In later articles I will provide deeper explanations on how this all works but for now, lets just focus on to get Serilog configured and up and running in our very simple example. To enable Request logging we just have to add it the services collection in the Configure method

Information

When adding Middleware in the Configure, it really does matter the ordering in which you add it. In this case we want to ensure that request logging is first in the queue so to speak.

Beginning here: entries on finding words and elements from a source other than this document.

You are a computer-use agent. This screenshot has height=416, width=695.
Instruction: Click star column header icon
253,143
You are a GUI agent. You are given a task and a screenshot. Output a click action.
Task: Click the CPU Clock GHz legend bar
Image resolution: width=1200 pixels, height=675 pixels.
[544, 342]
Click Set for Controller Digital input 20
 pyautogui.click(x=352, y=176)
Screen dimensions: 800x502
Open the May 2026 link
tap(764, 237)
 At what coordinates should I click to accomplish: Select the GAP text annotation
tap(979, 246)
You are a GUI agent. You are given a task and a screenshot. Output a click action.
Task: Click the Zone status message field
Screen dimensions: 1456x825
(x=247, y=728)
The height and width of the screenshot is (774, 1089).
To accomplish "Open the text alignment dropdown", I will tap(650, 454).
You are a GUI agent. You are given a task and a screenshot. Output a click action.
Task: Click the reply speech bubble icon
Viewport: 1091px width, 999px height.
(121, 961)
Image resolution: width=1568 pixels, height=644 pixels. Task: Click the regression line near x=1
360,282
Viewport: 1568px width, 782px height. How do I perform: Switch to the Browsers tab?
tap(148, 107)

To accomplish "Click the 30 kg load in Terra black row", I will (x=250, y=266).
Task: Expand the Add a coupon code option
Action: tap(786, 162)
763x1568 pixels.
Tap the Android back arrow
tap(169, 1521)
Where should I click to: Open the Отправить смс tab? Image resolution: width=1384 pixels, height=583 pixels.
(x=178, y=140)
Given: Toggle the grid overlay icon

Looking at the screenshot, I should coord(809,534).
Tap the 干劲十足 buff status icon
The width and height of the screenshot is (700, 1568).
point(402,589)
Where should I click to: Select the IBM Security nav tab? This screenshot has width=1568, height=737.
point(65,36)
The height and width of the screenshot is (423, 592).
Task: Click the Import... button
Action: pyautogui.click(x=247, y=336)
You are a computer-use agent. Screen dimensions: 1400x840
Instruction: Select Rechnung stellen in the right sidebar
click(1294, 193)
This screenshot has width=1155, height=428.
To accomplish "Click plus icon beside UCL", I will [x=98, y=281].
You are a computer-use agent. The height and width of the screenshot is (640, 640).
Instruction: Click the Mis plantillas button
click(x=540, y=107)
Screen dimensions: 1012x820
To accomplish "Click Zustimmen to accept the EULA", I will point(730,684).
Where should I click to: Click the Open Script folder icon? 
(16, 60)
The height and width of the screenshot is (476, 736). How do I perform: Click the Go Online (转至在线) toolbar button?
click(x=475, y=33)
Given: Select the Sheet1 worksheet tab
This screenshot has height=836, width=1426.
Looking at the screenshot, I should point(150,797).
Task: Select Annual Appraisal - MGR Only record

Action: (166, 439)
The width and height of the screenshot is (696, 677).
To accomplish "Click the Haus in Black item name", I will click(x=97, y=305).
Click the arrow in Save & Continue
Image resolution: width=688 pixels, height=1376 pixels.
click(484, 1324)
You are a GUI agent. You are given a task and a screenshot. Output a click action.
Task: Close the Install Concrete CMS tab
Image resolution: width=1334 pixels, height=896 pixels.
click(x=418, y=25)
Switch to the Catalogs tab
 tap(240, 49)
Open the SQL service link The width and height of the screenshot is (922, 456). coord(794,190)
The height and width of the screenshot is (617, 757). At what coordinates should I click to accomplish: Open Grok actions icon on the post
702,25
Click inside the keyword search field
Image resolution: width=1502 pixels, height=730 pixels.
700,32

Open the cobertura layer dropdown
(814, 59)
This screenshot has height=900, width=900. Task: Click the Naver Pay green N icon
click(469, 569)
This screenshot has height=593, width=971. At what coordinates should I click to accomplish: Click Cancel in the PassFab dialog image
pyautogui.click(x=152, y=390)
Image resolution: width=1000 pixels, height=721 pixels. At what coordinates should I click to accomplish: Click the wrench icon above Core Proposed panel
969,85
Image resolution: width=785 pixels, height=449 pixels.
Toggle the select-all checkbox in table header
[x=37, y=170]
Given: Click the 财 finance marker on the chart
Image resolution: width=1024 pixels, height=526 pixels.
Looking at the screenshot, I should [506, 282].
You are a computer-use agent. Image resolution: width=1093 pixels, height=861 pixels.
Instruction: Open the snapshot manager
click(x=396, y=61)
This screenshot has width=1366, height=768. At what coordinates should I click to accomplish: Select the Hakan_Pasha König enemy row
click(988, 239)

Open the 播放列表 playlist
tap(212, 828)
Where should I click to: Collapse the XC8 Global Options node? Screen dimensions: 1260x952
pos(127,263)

using Microsoft.AspNetCore.Builder;
using Microsoft.AspNetCore.Hosting;
using Microsoft.Extensions.Configuration;
using Microsoft.Extensions.DependencyInjection;
using Microsoft.Extensions.Hosting;
using Microsoft.OpenApi.Models;
using Serilog;

namespace Api
{
    public class Startup
    {
        public Startup(IConfiguration configuration)
        {
            Configuration = configuration;
        }

        public IConfiguration Configuration { get; }

        // This method gets called by the runtime. Use this method to add services to the container.
        public void ConfigureServices(IServiceCollection services)
        {
            services.AddControllers();
            services.AddSwaggerGen(c =>
            {
                c.SwaggerDoc("v1", new OpenApiInfo {Title = "Api", Version = "v1"});
                c.EnableAnnotations();
            });
        }

        // This method gets called by the runtime. Use this method to configure the HTTP request pipeline.
        public void Configure(IApplicationBuilder app, IWebHostEnvironment env)
        {
            app.UseSerilogRequestLogging();
            if (env.IsDevelopment())
            {
                app.UseDeveloperExceptionPage();
                app.UseSwagger();
                app.UseSwaggerUI(c => c.SwaggerEndpoint("/swagger/v1/swagger.json", "api v1"));
            }

            app.UseHttpsRedirection();
            app.UseRouting();
            app.UseAuthorization();
            app.UseEndpoints(endpoints => { endpoints.MapControllers(); });
        }
    }
}

If we run our application now and hit our end points we'll see our data being presented. In the Console window

There are a few aspects of this log output worth taking note of

  • HTTP method calls include all the relevant information you'll need i.e. Method, Path, Status Code and Duration
  • Serilog starts timing requests when they reach its middleware and stop after generating the response.
  • Structured Logging appends some additional values i.e. RequestId and SpanID

Conclusion

We've now implemented all that is required to get Serilog.AspnetCore request logging middleware to improve our logging infrastructure.